### Task objective:
Below is a block of entries; repeat exactly the lines starting at the line that contains "Open the Random Battle type dropdown" and ending at the line that contains "Select the dotted", both included.
---
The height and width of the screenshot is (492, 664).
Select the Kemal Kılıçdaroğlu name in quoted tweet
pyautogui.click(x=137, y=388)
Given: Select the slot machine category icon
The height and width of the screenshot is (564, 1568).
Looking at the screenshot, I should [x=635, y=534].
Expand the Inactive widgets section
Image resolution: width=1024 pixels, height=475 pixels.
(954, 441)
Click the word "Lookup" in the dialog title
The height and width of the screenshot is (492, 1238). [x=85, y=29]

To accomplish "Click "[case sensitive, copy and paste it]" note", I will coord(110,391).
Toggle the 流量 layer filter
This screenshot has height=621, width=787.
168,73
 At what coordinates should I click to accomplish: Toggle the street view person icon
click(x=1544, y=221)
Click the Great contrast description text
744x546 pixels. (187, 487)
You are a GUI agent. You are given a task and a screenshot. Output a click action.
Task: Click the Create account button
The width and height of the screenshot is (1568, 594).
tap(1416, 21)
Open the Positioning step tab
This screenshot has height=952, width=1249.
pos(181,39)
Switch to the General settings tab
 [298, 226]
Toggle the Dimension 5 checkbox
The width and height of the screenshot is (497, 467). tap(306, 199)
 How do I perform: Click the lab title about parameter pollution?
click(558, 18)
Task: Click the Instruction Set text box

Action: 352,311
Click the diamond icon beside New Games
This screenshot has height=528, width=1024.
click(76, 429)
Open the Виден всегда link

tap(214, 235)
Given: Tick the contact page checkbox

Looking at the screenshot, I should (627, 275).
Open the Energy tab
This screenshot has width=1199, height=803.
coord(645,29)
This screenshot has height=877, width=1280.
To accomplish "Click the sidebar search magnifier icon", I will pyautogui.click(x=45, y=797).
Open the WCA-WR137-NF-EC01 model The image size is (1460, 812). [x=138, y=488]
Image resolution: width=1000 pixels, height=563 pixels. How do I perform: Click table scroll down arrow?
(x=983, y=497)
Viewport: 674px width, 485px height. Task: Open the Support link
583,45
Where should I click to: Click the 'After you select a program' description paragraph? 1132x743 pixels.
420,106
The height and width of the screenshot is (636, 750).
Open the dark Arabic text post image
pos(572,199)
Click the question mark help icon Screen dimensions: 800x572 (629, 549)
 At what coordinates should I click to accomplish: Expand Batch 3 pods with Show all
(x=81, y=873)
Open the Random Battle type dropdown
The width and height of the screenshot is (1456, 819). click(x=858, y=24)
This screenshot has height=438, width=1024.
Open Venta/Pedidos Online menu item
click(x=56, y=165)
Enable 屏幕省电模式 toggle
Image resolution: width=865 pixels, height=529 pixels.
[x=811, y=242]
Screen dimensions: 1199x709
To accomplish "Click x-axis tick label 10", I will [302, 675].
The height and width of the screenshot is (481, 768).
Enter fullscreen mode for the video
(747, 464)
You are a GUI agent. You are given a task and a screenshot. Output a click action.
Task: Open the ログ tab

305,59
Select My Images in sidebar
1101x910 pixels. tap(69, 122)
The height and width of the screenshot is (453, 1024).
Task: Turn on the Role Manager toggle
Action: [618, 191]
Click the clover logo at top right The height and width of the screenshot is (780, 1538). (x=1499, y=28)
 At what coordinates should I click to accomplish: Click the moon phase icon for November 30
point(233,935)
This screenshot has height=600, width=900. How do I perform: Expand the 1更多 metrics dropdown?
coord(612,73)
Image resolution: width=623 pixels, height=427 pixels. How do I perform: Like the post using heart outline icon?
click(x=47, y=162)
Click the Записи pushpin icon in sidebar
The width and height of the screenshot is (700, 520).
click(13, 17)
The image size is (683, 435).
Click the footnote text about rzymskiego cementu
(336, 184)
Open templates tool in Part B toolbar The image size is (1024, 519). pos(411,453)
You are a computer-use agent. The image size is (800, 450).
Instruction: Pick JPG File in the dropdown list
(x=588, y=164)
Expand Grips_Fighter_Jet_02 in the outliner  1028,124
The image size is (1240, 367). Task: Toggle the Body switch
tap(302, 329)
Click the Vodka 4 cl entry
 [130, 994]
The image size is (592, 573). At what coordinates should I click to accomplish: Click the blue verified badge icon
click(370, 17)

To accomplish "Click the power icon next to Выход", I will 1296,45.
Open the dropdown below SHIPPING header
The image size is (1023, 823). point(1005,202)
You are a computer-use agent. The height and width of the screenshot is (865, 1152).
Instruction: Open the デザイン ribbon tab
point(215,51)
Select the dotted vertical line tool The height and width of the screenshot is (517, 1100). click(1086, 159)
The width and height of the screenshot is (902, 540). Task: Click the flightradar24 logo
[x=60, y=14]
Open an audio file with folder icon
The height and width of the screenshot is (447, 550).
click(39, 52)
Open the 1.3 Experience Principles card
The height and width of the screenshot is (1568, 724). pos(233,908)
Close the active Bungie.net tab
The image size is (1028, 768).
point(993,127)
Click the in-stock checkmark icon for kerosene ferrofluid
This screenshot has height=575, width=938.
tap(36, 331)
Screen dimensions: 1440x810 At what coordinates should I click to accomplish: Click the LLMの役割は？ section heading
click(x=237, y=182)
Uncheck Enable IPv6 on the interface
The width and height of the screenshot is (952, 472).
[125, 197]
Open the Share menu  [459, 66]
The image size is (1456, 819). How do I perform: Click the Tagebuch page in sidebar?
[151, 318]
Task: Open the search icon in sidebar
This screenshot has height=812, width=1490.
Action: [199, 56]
---
### Task result:
Open the Random Battle type dropdown
The width and height of the screenshot is (1456, 819). click(x=858, y=24)
This screenshot has height=438, width=1024.
Open Venta/Pedidos Online menu item
click(x=56, y=165)
Enable 屏幕省电模式 toggle
Image resolution: width=865 pixels, height=529 pixels.
[x=811, y=242]
Screen dimensions: 1199x709
To accomplish "Click x-axis tick label 10", I will [302, 675].
The height and width of the screenshot is (481, 768).
Enter fullscreen mode for the video
(747, 464)
You are a GUI agent. You are given a task and a screenshot. Output a click action.
Task: Open the ログ tab

305,59
Select My Images in sidebar
1101x910 pixels. tap(69, 122)
The height and width of the screenshot is (453, 1024).
Task: Turn on the Role Manager toggle
Action: [618, 191]
Click the clover logo at top right The height and width of the screenshot is (780, 1538). (x=1499, y=28)
 At what coordinates should I click to accomplish: Click the moon phase icon for November 30
point(233,935)
This screenshot has height=600, width=900. How do I perform: Expand the 1更多 metrics dropdown?
coord(612,73)
Image resolution: width=623 pixels, height=427 pixels. How do I perform: Like the post using heart outline icon?
click(x=47, y=162)
Click the Записи pushpin icon in sidebar
The width and height of the screenshot is (700, 520).
click(13, 17)
The image size is (683, 435).
Click the footnote text about rzymskiego cementu
(336, 184)
Open templates tool in Part B toolbar The image size is (1024, 519). pos(411,453)
You are a computer-use agent. The image size is (800, 450).
Instruction: Pick JPG File in the dropdown list
(x=588, y=164)
Expand Grips_Fighter_Jet_02 in the outliner  1028,124
The image size is (1240, 367). Task: Toggle the Body switch
tap(302, 329)
Click the Vodka 4 cl entry
 [130, 994]
The image size is (592, 573). At what coordinates should I click to accomplish: Click the blue verified badge icon
click(370, 17)

To accomplish "Click the power icon next to Выход", I will 1296,45.
Open the dropdown below SHIPPING header
The image size is (1023, 823). point(1005,202)
You are a computer-use agent. The height and width of the screenshot is (865, 1152).
Instruction: Open the デザイン ribbon tab
point(215,51)
Select the dotted vertical line tool The height and width of the screenshot is (517, 1100). click(1086, 159)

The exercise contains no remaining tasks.